(begin)

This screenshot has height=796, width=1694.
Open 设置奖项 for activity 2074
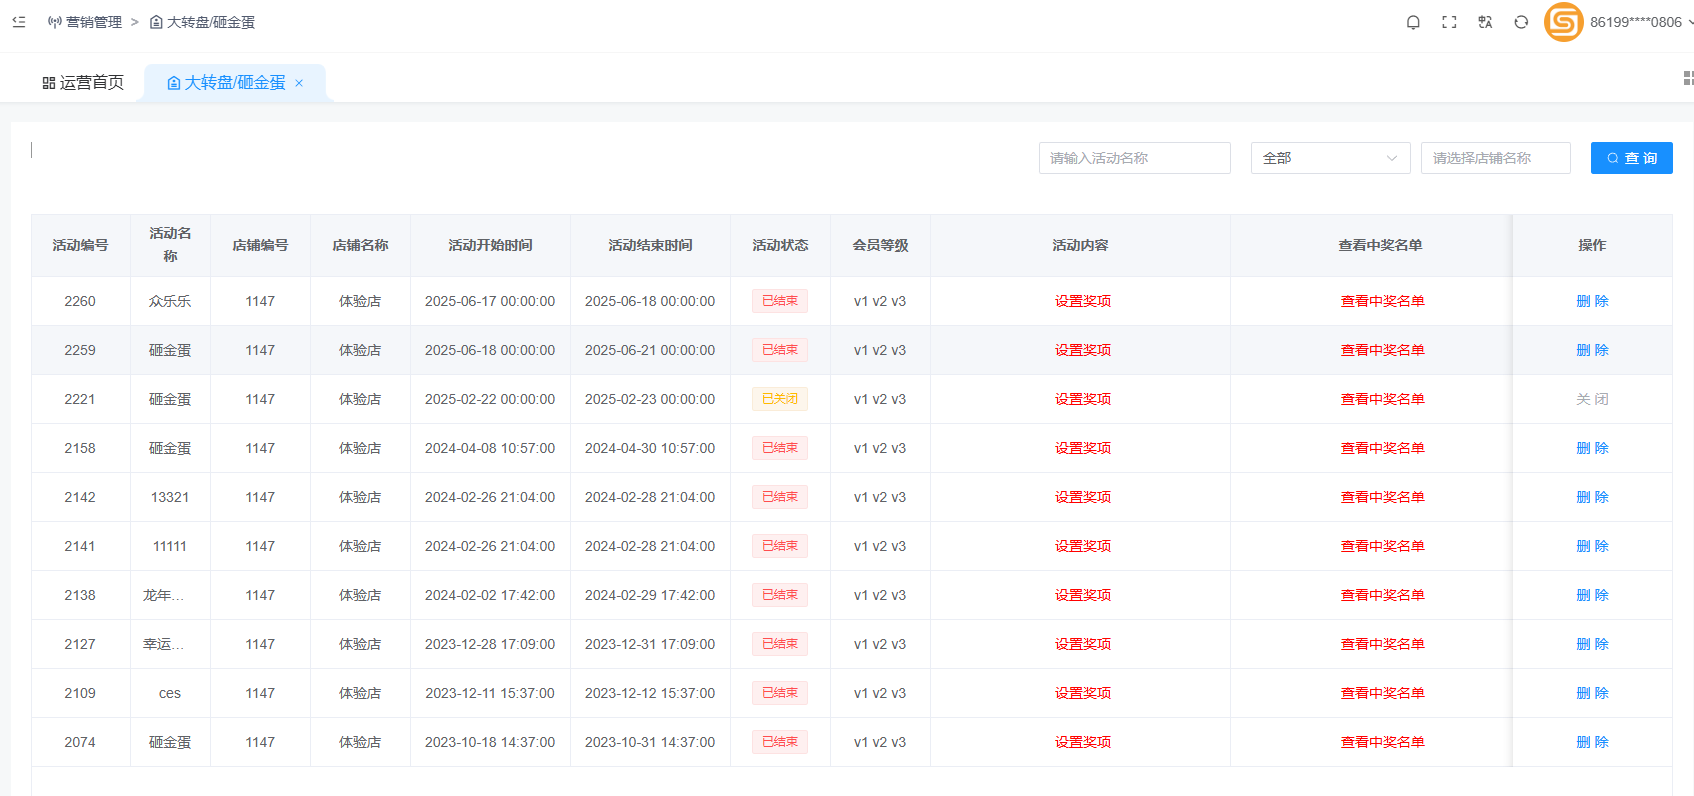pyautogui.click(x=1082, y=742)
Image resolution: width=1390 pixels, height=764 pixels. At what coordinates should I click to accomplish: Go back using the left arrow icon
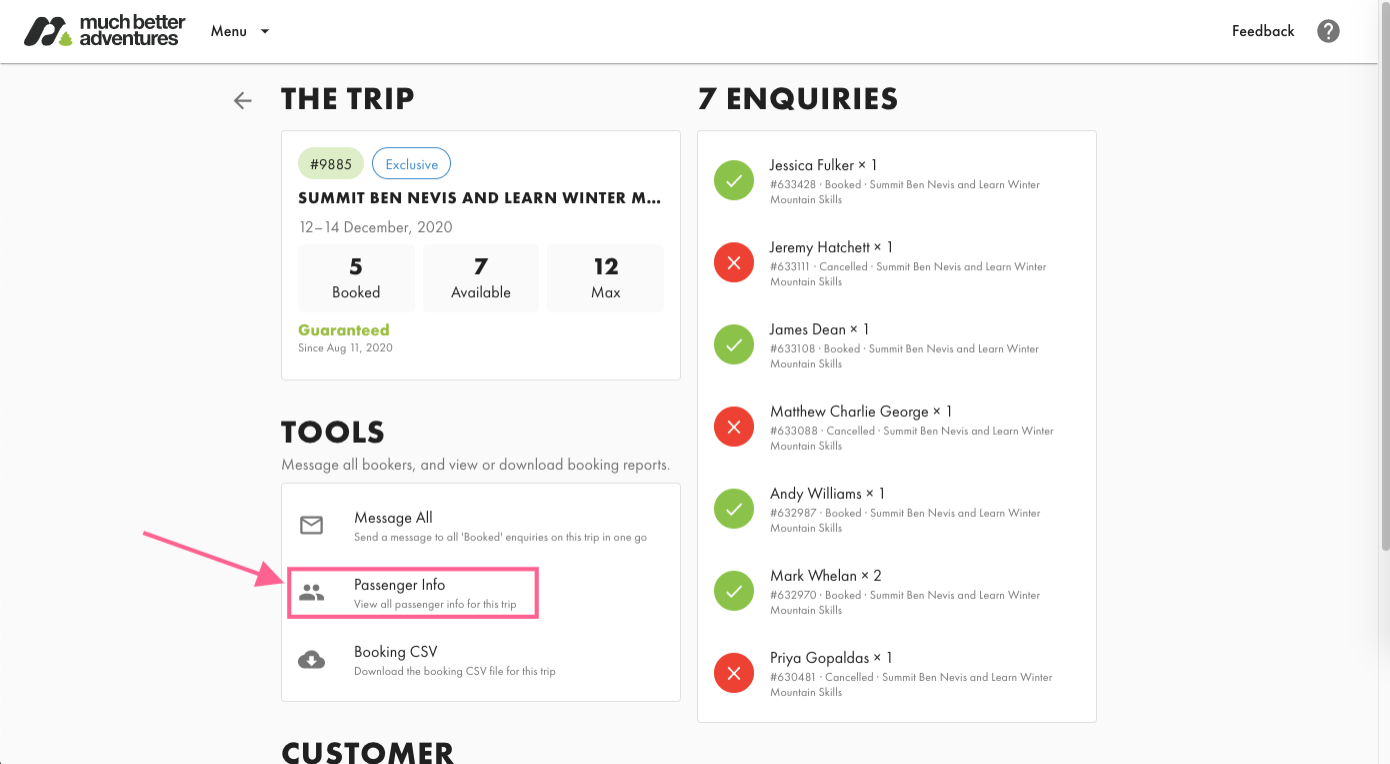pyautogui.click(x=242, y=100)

(end)

EXERCISE REQUIREMENTS
Pull out each line of the listing above that contains the string "height". Treat uppercase and lowercase letters as different.

EXERCISE ANSWER
This screenshot has height=796, width=1694.
Image resolution: width=1390 pixels, height=764 pixels. At what coordinates should I click to accomplish: Go back using the left arrow icon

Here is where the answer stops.